TASK TO CARRY OUT:
In the forum thread on Oracle 9i backup and restore with imp/exp, when does Oracle recommend re-creating triggers owned by schema SYS?

DOCUMENT SEGMENT:
# Miscellaneous > Ask an Expert >  Oracle 9i. Full backup and restore with imp/exp

## Yablargo

Hello folks.


I am currently on a system using Oracle 9i. We don't have RMAN setup, and im curious as to what exactly Im going to have to do to perform an import/export to fully backup and restore a schema.

Ive been doing my exp with FULL=Y DIRECT=Y CONSISTENT=Y

what is NOT included for a schema in this export? Users/roles/etc??

If I have a backup from say 5 minutes ago and I want to completely reload the dmp file, what do I have to drop first, just the tables, or can I blow away the entire schema/tablespace and reload from the dmp?

----------


## skhanal

Export does not include sys schema all other things are included.

----------


## Yablargo

If I create a fresh db with the proper settings and then do the full imp, am I missing anything?

----------


## skhanal

No, you should get all the users and objects.

----------


## Yablargo

Thanks a bunch.

I'm used to working primarily with mysql and mssql and its a bit of adjusting for me.

----------


## stecal

If a full=y export does not include the sys schema, then why does the Utilities documentation state the following:

Points to Consider for Full Database Exports and Imports

A full database export and import can be a good way to replicate or clean up a database. However, to avoid problems be sure to keep the following points in mind:

    * A full export does not export triggers owned by schema SYS. You must manually re-create SYS triggers either before or after the full import. Oracle recommends that you re-create them after the import in case they define actions that would impede progress of the import.

----------


## skhanal

I have never seen full=y exporting any sys objects. 

Could you please post the link for the section of the document.

----------


## stecal

At 10g Utilities.http://download.oracle.com/docs/cd/B...p.htm#i1023130 I was curious about the sys reference there because when doing a full, I've always done it as system and never gave sys a second thought. Part of the reason why is not doing things as sys unless you absolutely have to.

SYSDBA is used internally and has specialized functions; its behavior is not the same as for generalized users. Therefore, you should not typically need to invoke Export or Import as SYSDBA, except in the following situations:

    *At the request of Oracle technical support
    *When importing a transportable tablespace set

----------


## skhanal

Thanks, I was looking in 9i documentation.

----------

EXCERPTED RECORDS:

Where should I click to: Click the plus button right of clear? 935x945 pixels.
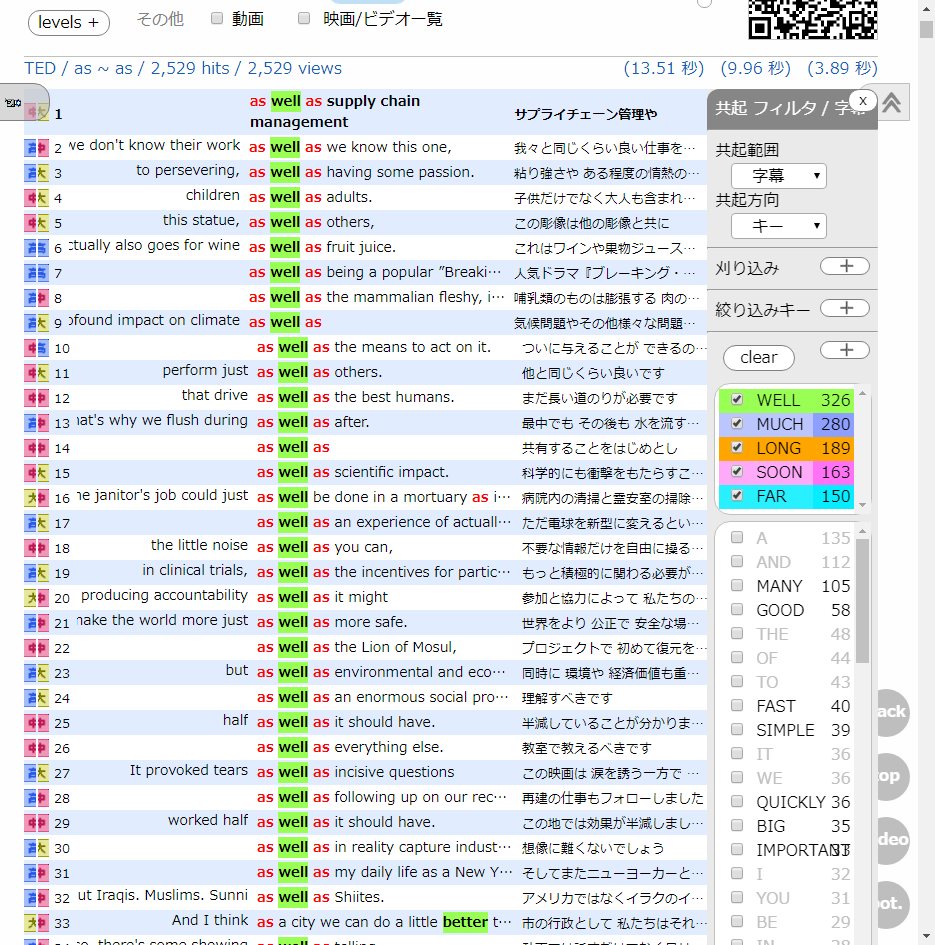844,350
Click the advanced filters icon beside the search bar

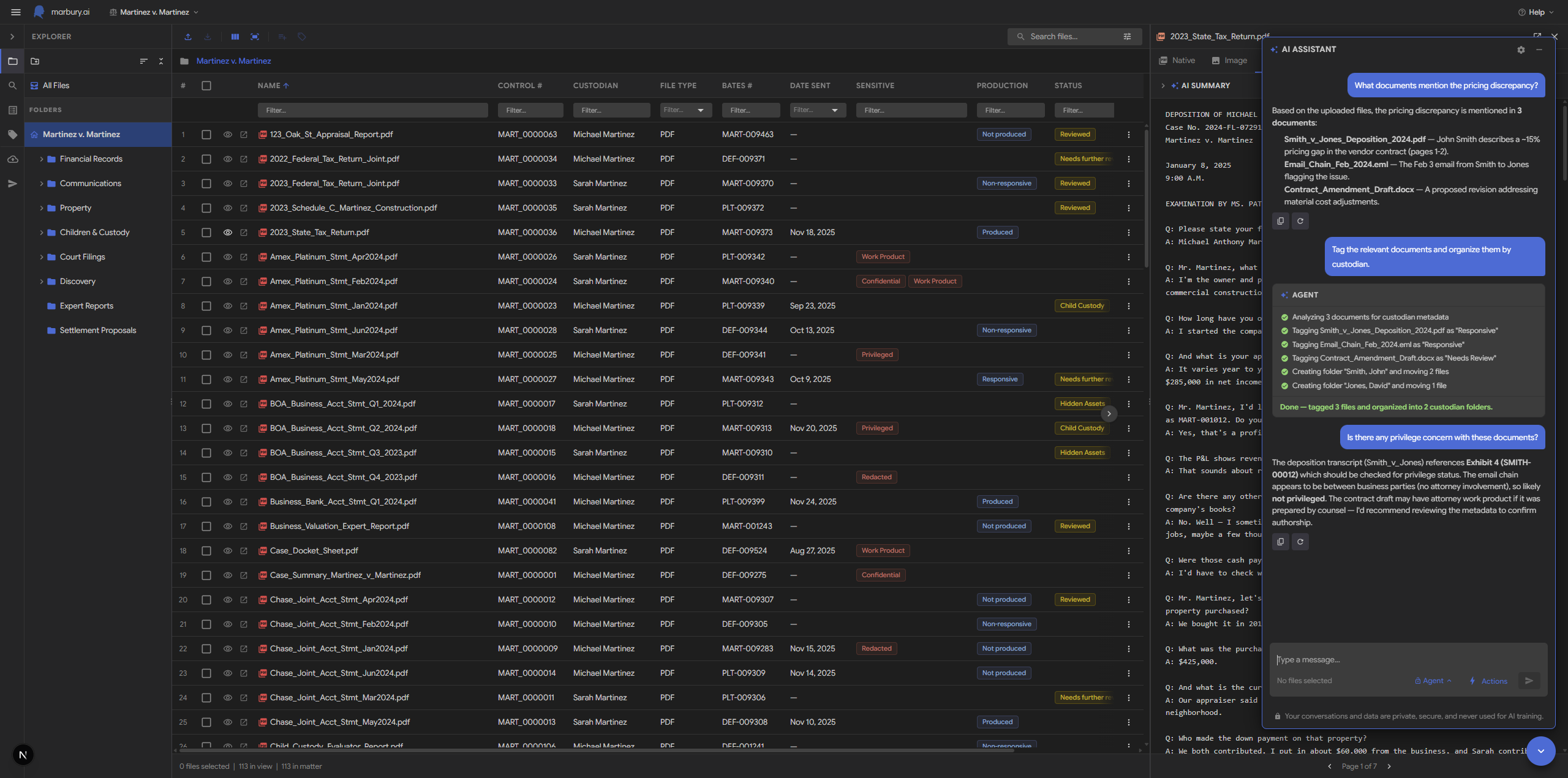point(1128,37)
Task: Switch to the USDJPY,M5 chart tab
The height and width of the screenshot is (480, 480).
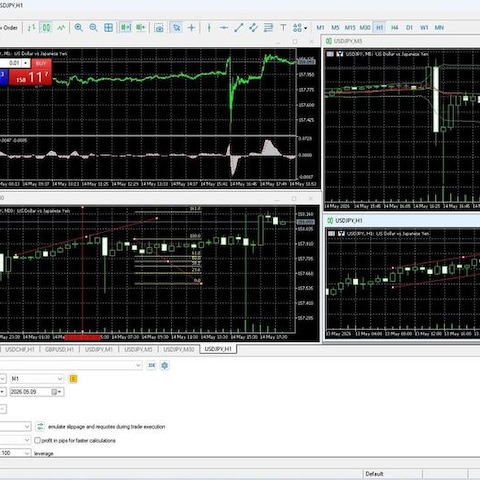Action: pos(138,349)
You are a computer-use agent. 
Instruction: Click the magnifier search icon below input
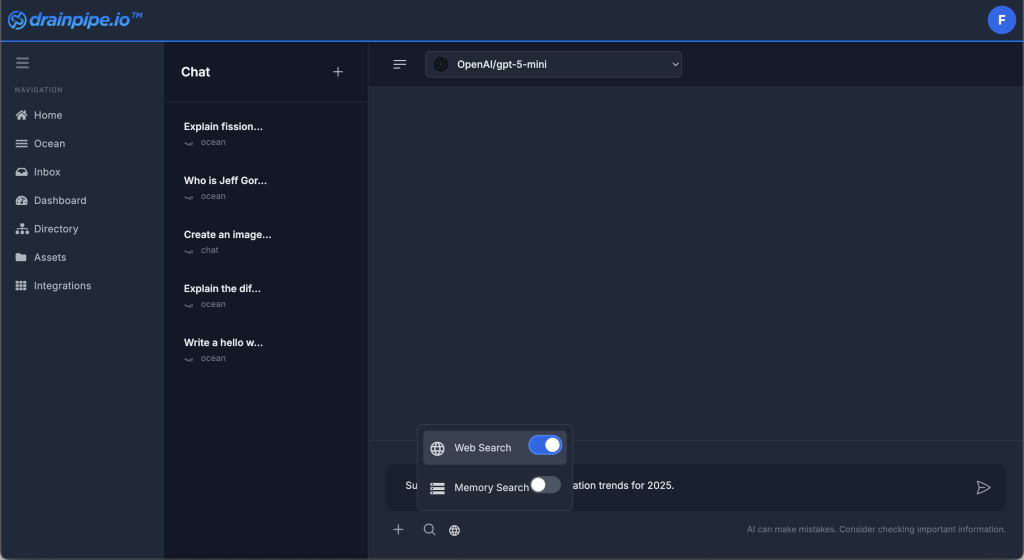click(x=429, y=530)

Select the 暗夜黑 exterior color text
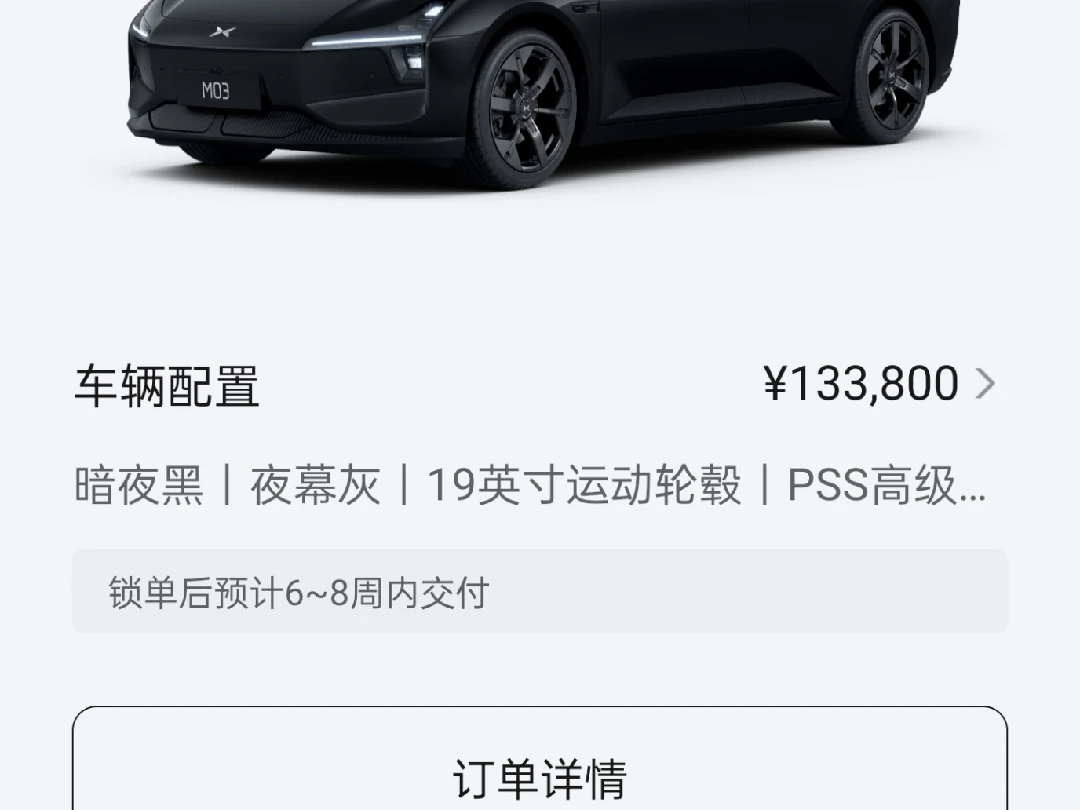[x=139, y=486]
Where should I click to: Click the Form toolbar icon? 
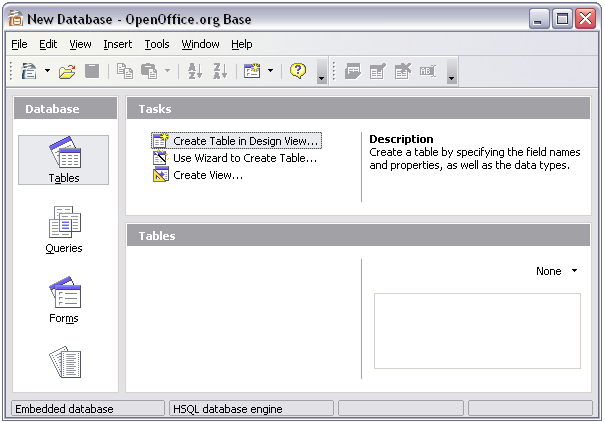tap(251, 71)
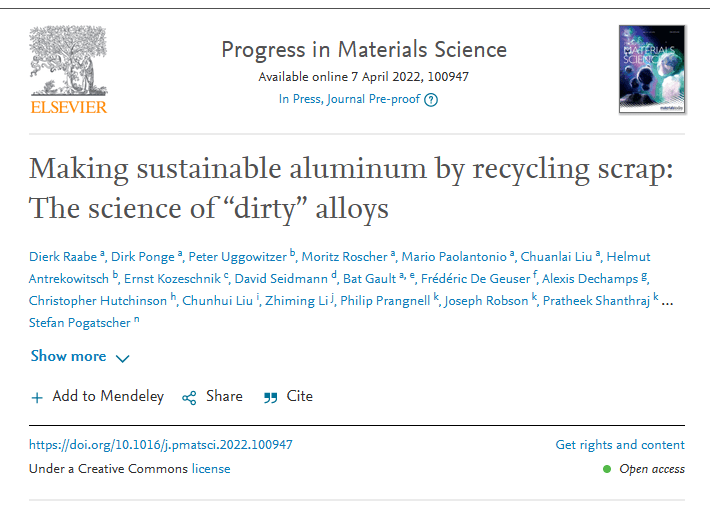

TASK RESULT:
After the full import, in case they define actions that would impede its progress.